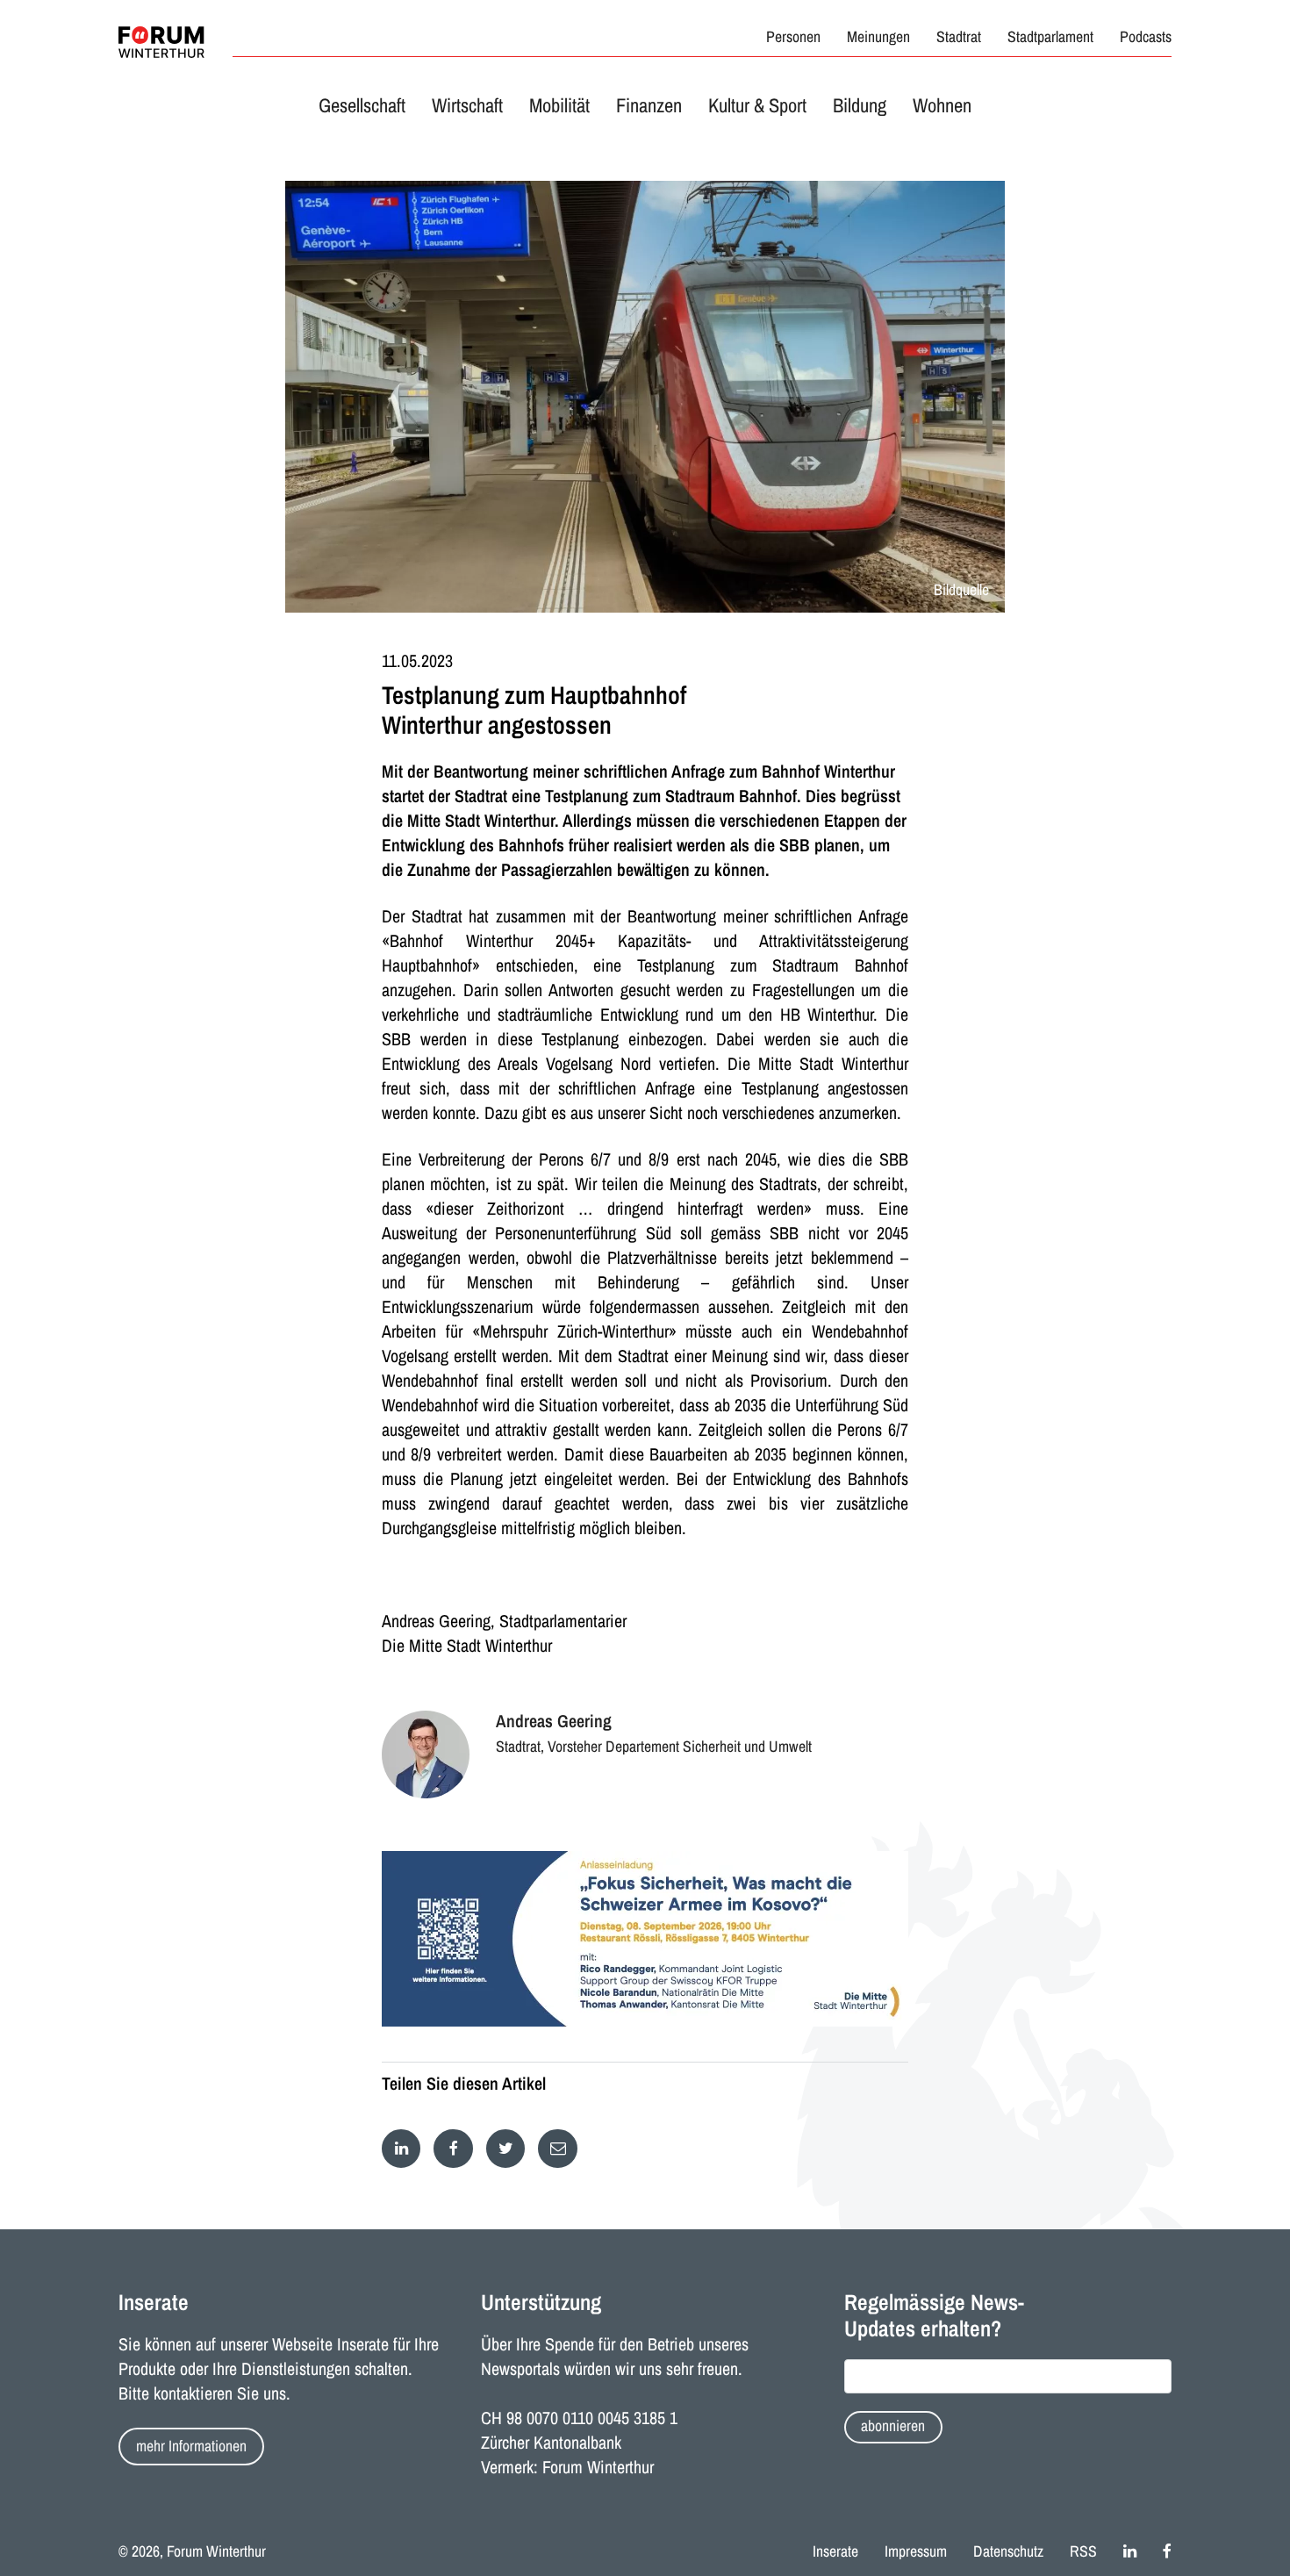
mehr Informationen (191, 2446)
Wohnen (942, 105)
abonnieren (893, 2425)
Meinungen (878, 36)
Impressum (916, 2551)
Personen (793, 36)
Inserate (835, 2551)
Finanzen (649, 105)
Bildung (859, 105)
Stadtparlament (1050, 36)
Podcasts (1146, 36)
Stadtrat (958, 36)
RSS (1083, 2551)
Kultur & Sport (757, 105)
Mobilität (559, 105)
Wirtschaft (467, 105)
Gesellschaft (362, 105)
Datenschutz (1008, 2551)
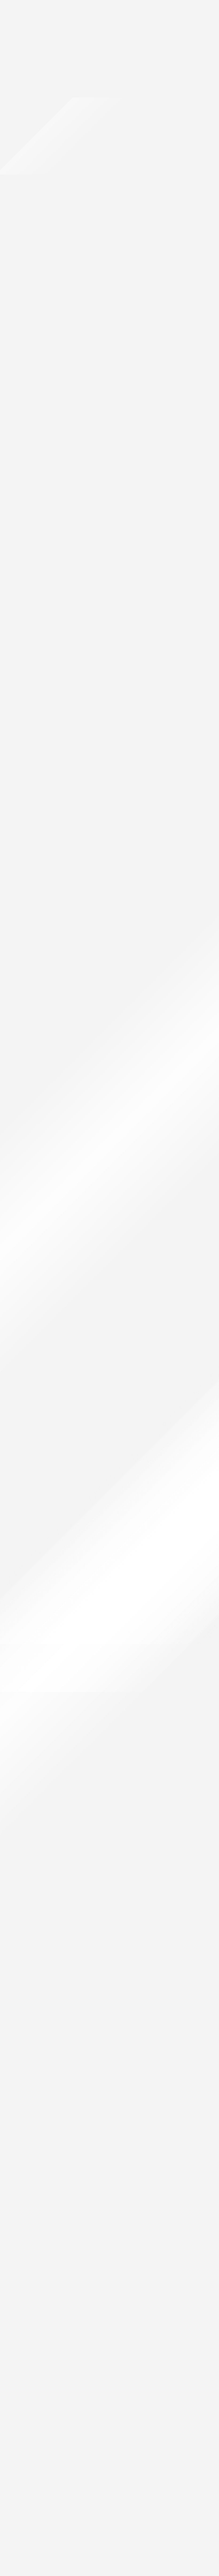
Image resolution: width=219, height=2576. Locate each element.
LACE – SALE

EXERCISE OBJECTIVE
What you return must match the entries above exactly, apart from the pictures, which are left out.

RESULT OF THE TASK
mehr Informationen (191, 2446)
Wohnen (942, 105)
abonnieren (893, 2425)
Meinungen (878, 36)
Impressum (916, 2551)
Personen (793, 36)
Inserate (835, 2551)
Finanzen (649, 105)
Bildung (859, 105)
Stadtparlament (1050, 36)
Podcasts (1146, 36)
Stadtrat (958, 36)
RSS (1083, 2551)
Kultur & Sport (757, 105)
Mobilität (559, 105)
Wirtschaft (467, 105)
Gesellschaft (362, 105)
Datenschutz (1008, 2551)
Image resolution: width=219, height=2576. Locate each element.
LACE – SALE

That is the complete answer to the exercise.